Lanka President Rajapaksa`s senior envoy departs for India
Sri Lanka sent President Mahinda Rajapaksa`s younger brother Basil to Delhi to hold talks with Indian leadership over its controversial plan to tinker with the India-moved thirteenth amendment (13A).
Colombo: Sri Lanka on Thursday sent President Mahinda Rajapaksa`s younger brother Basil to Delhi to hold talks with Indian leadership over its controversial plan to tinker with the India-moved thirteenth amendment (13A).
Basil Rajapaksa is the minister of economic development and the key political advisor to his brother. Basil is expected to meet External Affairs Minister Salman Khurshid and National Security Advisor Shivashankar Menon.
The visit comes ahead of the government plans to dilute powers of the provincial councils - a system enshrined in the Sri Lankan constitution in 1987 as a result of Indian intervention in the country`s ethnic conflict with the minority Tamils.
"We are sending a senior minister of the government as a common courtesy because the provincial councils were established as a result of the Rajiv Gandhi-JR Jayawardene pact," government spokesman and minister Keheliya Rambukwella said.
"What he will do is inform India what we are going to do with the 13th Amendment. As a government, we have decided that it requires certain amendments, or changes to suit the present time. A Constitution is not cast in stone. It can be changed from time to time."
Asked if the government meant reducing police and land powers from provincial councils, the minister said: "Some may say it is an increase of powers while others may argue otherwise. Although the 13th amendment gave police and land powers to provincial councils, these powers were never exercised by them because the power was not given to them.
"Now for the first time we are proposing that we give them some police powers, may be in respect of traffic cases and at magisterial level. Anything above than can be at the national level. In practise we giving provincial councils more police powers.
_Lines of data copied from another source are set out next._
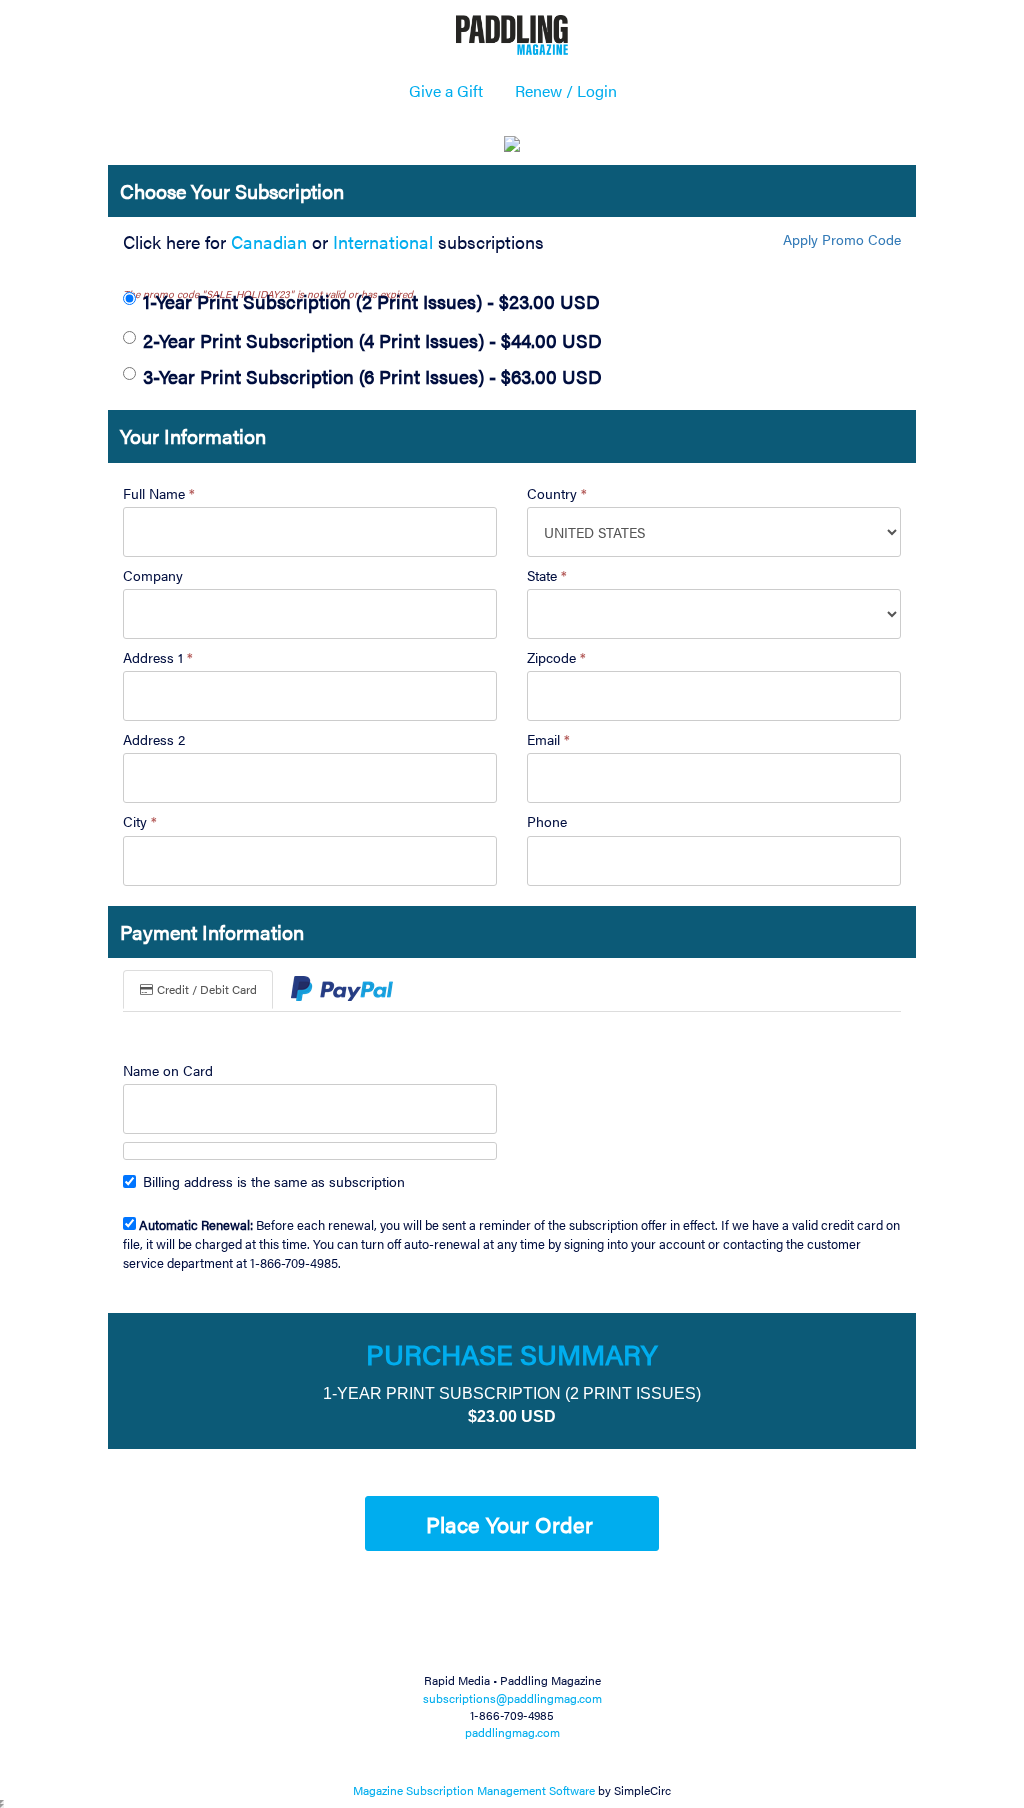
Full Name (159, 493)
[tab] (342, 991)
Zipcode (556, 657)
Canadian (269, 241)
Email (548, 739)
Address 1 (158, 657)
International (383, 241)
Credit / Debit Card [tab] (205, 989)
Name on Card (168, 1070)
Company (153, 575)
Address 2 (154, 739)
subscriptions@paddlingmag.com (512, 1698)
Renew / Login (566, 90)
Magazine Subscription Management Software (474, 1790)
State (547, 575)
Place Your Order (509, 1523)
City (140, 821)
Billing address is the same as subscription (274, 1181)
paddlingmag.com (512, 1732)
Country (557, 493)
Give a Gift (446, 90)
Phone (547, 821)
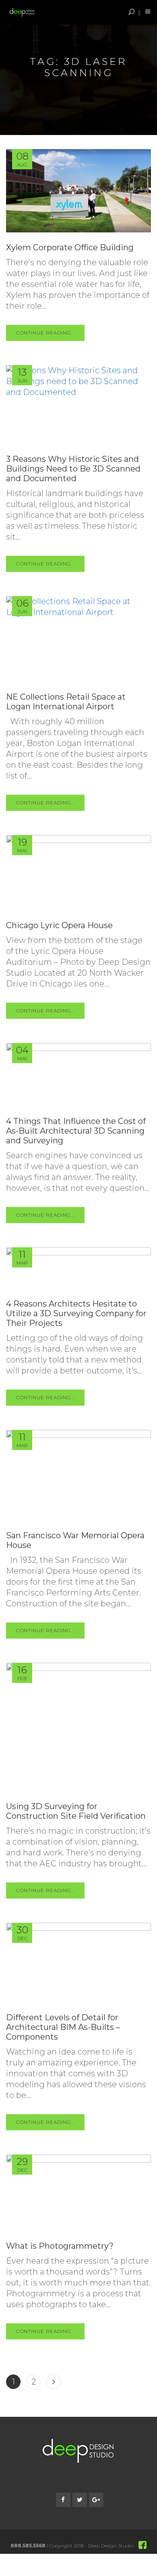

But in theory, one can say they will have less powers."
Rambukwella said Rajapaksa was hoping to explain this to
the Indian government.
Asked if it was just informing India or there could be a dialogue with New Delhi, the Minister said, "Hopefully, there could be a dialogue."
The younger Rajapaksa visit also comes in the backdrop of a visit to New Delhi by Sri Lanka`s the main Tamil party Tamil National Alliance (TNA) which opposed the government plans at the behest of its nationalist allies to dilute 13A.
The tinkering of the 13A, a by-product of the Indo-Sri Lankan Accord of July 1987 to try and resolve the ethnic conflict, is being attempted ahead of the provincial council elections in Tamil-dominated northern areas in September.
TNA has said it will not take part in the proposed Parliamentary Select Committee (PSC) proceedings to review the 13A, saying it has been convened to strip provincial council of powers.
A senior TNA legislator, Suresh Premachandran, said his party has decided to skip the PSC proceedings, which is expected to get underway on July 9.
Analysts say Indian pressure has forced Colombo to retain the 13A sans amendments until the conclusion of the northern provincial council elections scheduled for September.
Khurshid in a phone conversation with his Sri Lankan counterpart G L Peiris in May had stressed that Colombo should not unilaterally move against the 13A.